渲染网格时,Unity 找到网格周围的所有灯光。然后计算出哪些灯光影响网格最大。 质量设置是用来修改最终的灯有多少是像素光照,有多少是顶点光照。每个灯光根据灯光离网格的距离,和灯光的强度计算出它的重要性。取决于游戏环境,有些灯比其他更重要。出于这个原因,每一个灯光可以设置渲染模式( Render Mode),可以设置重要(Important )或不重要(Not Important)。灯光标记为不重要( Not Important)通常具有较低的渲染开销。

As an example, consider a driving game where the player's car is driving in the dark with headlights switched on. The headlights are likely to be the most visually significant light sources in the game, so their Render Mode would probably be set to Important. On the other hand, there may be other lights in the game that are less important (other cars' rear lights, say) and which don't improve the visual effect much by being pixel lights. The Render Mode for such lights can safely be set to Not Important so as to avoid wasting rendering capacity in places where it will give little benefit.

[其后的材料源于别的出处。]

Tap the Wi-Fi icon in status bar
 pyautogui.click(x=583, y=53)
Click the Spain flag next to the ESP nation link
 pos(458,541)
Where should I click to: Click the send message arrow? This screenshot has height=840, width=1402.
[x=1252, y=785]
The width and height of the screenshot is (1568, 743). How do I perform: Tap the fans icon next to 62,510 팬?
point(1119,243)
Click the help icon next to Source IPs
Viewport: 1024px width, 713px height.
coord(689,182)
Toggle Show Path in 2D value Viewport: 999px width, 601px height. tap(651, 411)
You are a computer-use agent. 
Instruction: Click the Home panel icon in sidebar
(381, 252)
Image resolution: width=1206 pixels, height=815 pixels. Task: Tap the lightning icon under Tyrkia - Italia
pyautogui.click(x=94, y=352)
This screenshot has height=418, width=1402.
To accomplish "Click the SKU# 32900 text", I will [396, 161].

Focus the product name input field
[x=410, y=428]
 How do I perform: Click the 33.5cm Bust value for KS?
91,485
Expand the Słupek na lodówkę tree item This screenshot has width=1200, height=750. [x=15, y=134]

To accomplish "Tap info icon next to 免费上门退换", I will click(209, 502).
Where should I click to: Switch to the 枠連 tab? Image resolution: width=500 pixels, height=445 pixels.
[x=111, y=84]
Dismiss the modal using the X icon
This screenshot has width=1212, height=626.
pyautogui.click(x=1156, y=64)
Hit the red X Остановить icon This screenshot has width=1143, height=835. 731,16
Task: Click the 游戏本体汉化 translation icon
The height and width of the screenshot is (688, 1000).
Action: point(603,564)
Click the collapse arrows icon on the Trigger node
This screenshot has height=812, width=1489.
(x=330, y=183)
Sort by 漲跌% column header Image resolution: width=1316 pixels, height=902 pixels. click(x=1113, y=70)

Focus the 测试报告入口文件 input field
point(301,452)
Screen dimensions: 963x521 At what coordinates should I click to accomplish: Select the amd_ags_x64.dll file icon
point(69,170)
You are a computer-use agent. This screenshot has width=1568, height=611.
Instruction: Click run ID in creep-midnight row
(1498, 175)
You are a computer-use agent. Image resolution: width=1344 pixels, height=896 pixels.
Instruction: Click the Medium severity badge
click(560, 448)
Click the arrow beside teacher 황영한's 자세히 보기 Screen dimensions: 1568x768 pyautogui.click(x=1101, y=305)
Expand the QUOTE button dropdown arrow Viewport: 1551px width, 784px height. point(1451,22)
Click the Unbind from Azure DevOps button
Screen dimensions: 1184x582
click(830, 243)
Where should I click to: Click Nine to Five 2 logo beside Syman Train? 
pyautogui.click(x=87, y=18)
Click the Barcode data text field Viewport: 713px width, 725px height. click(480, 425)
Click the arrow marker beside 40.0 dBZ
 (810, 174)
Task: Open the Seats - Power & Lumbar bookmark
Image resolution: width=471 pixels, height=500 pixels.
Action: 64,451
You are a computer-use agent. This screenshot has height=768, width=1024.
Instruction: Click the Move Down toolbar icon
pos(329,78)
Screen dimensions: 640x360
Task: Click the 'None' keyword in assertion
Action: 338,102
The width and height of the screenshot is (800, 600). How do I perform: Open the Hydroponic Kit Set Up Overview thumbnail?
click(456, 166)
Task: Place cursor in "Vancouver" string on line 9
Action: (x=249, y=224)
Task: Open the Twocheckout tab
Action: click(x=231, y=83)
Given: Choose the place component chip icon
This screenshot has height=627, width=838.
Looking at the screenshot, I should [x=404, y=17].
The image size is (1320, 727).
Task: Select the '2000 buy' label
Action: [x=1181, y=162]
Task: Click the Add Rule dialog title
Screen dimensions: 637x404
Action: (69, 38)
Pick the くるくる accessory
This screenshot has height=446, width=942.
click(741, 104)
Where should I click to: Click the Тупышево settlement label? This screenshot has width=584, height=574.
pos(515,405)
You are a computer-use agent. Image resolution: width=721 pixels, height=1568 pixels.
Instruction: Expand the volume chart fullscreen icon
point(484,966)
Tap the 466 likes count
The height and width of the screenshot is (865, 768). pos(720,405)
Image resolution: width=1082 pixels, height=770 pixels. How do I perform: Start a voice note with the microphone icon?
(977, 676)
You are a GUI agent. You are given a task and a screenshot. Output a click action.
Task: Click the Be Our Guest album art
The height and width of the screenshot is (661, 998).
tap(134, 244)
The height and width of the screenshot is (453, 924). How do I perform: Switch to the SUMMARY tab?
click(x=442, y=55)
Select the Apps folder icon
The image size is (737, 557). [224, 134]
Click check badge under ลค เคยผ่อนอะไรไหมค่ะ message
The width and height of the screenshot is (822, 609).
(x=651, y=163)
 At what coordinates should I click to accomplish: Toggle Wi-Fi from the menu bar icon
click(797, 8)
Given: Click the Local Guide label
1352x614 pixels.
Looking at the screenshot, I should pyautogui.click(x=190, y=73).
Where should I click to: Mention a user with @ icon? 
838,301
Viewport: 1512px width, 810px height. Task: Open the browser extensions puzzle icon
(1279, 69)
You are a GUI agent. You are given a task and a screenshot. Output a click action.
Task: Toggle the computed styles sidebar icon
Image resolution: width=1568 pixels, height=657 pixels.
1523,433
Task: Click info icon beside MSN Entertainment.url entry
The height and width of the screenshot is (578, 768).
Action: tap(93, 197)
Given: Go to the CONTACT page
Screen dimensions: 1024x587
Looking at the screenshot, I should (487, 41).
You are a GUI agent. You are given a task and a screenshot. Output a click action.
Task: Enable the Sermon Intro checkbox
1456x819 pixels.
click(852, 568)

举个例子,试想一下一款赛车游戏,玩家的汽车打开车头灯在夜间行驶。车头灯是在游戏中最重要的灯光。出于这个原因,车头灯的渲染模式应设置为"重要"(Important)。另一方面,在游戏中其他不太重要的灯(比如汽车的尾灯),不会由像素灯而提升太多的视觉效果。这种灯的渲染模式可以放心地设置为不重要 Not Important ,以避免在不会让你得到多少好处的地方浪费渲染性能。

Per-Layer Cull Distances 每层消隐距离

In some games, it may be appropriate to cull small objects more aggressively than large ones in order to reduce number of draw calls. For example, small rocks and debris could be made invisible at long distances while large buildings would still be visible. To accomplish this culling, you can put small objects into a separate layer and setup per-layer cull distances using the Camera.layerCullDistances script function.

在一些游戏中,您可能需要将小物件剔除,以减少绘图调用的数量。例如,在足够远的距离,大型建筑物仍然可见,小石块和碎片可以隐藏掉。要做到这一点,小物件放入一个单独的层(separate layer)和使用Camera.layerCullDistances函数,设置每一层消隐距离。

Shadows 阴影

If you are deploying for Desktop platforms then you should be careful when using shadows because they can add a lot of rendering overhead to your game if not used correctly. For further details, see the Shadows page.

如果你是组建的目标是台式机平台,那么你要注意阴影;阴影开销一般较大。如果不正确使用,它们可能会为你的游戏带来大量的性能开销。有关阴影的更多细节,请阅读阴影页。

Note: Shadows are not currently supported on iOS or Android devices.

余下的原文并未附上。